• **Brief**
Render every one of the rows below as a numbered list, omitting any blank lines.

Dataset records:
#####
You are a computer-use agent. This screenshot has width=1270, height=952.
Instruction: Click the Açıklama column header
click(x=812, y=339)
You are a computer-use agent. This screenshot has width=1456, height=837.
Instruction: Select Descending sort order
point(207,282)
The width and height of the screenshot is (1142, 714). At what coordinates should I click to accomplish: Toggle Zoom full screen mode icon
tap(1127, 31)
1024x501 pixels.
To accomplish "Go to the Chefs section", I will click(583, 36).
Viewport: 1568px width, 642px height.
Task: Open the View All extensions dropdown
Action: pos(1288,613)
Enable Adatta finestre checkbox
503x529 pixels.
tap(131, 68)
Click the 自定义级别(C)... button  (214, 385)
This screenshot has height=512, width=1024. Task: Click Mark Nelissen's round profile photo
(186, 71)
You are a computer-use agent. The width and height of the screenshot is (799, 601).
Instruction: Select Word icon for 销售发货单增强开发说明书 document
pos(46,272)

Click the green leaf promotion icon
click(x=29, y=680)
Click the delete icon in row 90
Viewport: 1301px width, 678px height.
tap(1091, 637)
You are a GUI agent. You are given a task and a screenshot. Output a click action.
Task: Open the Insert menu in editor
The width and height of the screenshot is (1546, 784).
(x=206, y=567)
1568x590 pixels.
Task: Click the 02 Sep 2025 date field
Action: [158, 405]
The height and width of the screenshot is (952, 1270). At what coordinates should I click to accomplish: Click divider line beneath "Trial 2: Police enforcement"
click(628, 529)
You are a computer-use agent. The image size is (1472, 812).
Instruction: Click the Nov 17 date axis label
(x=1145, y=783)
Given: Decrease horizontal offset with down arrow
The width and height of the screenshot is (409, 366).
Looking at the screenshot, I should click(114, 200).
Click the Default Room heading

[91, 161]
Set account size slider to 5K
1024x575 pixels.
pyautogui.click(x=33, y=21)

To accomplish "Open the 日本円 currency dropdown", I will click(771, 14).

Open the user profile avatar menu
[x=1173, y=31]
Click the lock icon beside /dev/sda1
#####
• **Written answer**
1. You are a computer-use agent. This screenshot has width=1270, height=952.
2. Instruction: Click the Açıklama column header
3. click(x=812, y=339)
4. You are a computer-use agent. This screenshot has width=1456, height=837.
5. Instruction: Select Descending sort order
6. point(207,282)
7. The width and height of the screenshot is (1142, 714). At what coordinates should I click to accomplish: Toggle Zoom full screen mode icon
8. tap(1127, 31)
9. 1024x501 pixels.
10. To accomplish "Go to the Chefs section", I will click(583, 36).
11. Viewport: 1568px width, 642px height.
12. Task: Open the View All extensions dropdown
13. Action: pos(1288,613)
14. Enable Adatta finestre checkbox
15. 503x529 pixels.
16. tap(131, 68)
17. Click the 自定义级别(C)... button  (214, 385)
18. This screenshot has height=512, width=1024. Task: Click Mark Nelissen's round profile photo
19. (186, 71)
20. You are a computer-use agent. The width and height of the screenshot is (799, 601).
21. Instruction: Select Word icon for 销售发货单增强开发说明书 document
22. pos(46,272)
23. Click the green leaf promotion icon
24. click(x=29, y=680)
25. Click the delete icon in row 90
26. Viewport: 1301px width, 678px height.
27. tap(1091, 637)
28. You are a GUI agent. You are given a task and a screenshot. Output a click action.
29. Task: Open the Insert menu in editor
30. The width and height of the screenshot is (1546, 784).
31. (x=206, y=567)
32. 1568x590 pixels.
33. Task: Click the 02 Sep 2025 date field
34. Action: [158, 405]
35. The height and width of the screenshot is (952, 1270). At what coordinates should I click to accomplish: Click divider line beneath "Trial 2: Police enforcement"
36. click(628, 529)
37. You are a computer-use agent. The image size is (1472, 812).
38. Instruction: Click the Nov 17 date axis label
39. (x=1145, y=783)
40. Given: Decrease horizontal offset with down arrow
41. The width and height of the screenshot is (409, 366).
42. Looking at the screenshot, I should click(114, 200).
43. Click the Default Room heading
44. [91, 161]
45. Set account size slider to 5K
46. 1024x575 pixels.
47. pyautogui.click(x=33, y=21)
48. To accomplish "Open the 日本円 currency dropdown", I will click(771, 14).
49. Open the user profile avatar menu
50. [x=1173, y=31]
51. Click the lock icon beside /dev/sda1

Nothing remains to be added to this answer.